É na chamada lista de ''técnicas de interrogatório'' que os EUA criaram um arcabouço legal para a tortura. Estão, portanto, oficialmente autorizados expedientes como ''a exposição a temperaturas extremas e o ajuste do horário de sono'', que é a troca do dia pela noite.

O relatório mergulha nos relatos de advogados e ex-prisioneiros, uma vez que não lhes foi permitido falar com os suspeitos ainda em Guantánamo - o governo americano até autorizou a entrada de relatores, desde que não falassem com os presos, ''favor'' recusado pela comissão.

Foram recolhidas provas testemunhais de espancamento. Mas os relatores também perceberam ser tortura o que os EUA chamam de preservação da vida dos presos em greve de fome.

A pretexto de evitar que morram em conseqüência da falta de comida, os soldados inseriram tubos de alimentação da grossura de um dedo nos narizes dos prisioneiros até que sangrassem. Sempre com a assistência de profissionais de saúde, o que abriu outra discussão: a ética desses funcionários.

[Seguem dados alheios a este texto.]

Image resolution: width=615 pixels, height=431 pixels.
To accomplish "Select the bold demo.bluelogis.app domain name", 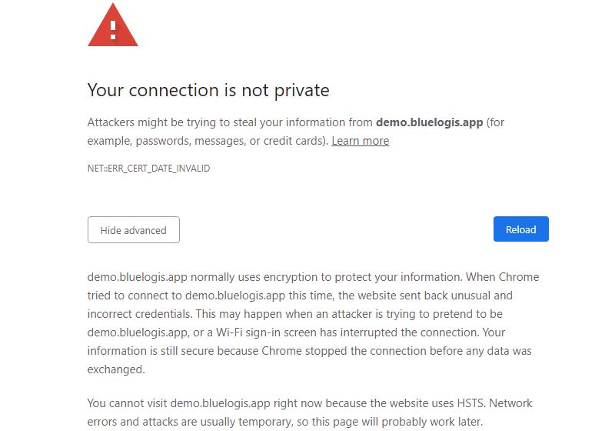I will point(429,122).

Diz o relatório: ''As violações denunciadas incluem: a quebra da confiança ao divulgar registros médicos ou informação sobre a saúde dos prisioneiros para efeitos de interrogatório''.

- É preciso lembrar que na aplicação dessas ''técnicas'' está mais do que configurada a prática de tortura. - explicou ao JB um dos relatores, Paul Hunt, responsável pela investigação das condições de saúde na prisão. - O mesmo vale para sua incerteza com relação ao futuro e a irregularidade no contato com as famílias, que prejudica sua saúde mental.

Não está na lei, mas há registros de agressões diretas aos dogmas de muçulmanos, que são expostos a interrogatórios com mulheres fazendo a dança do ventre e proibidos de orar.

Sob o ponto de vista legal, a ONU confirmou que os Estados Unidos têm desrespeitado inúmeros tratados internacionais que tratam de prisioneiros em tempos de guerra ou, como quer o país, em estado de emergência - a criação do termo ''combatente inimigo'' é parte da estratégia. Pior, para driblar a pressão internacional foram criadas brechas na lei. São as autoridades militares, por exemplo, que aprovam um advogado, passível de ser dispensado ''por uma boa razão''.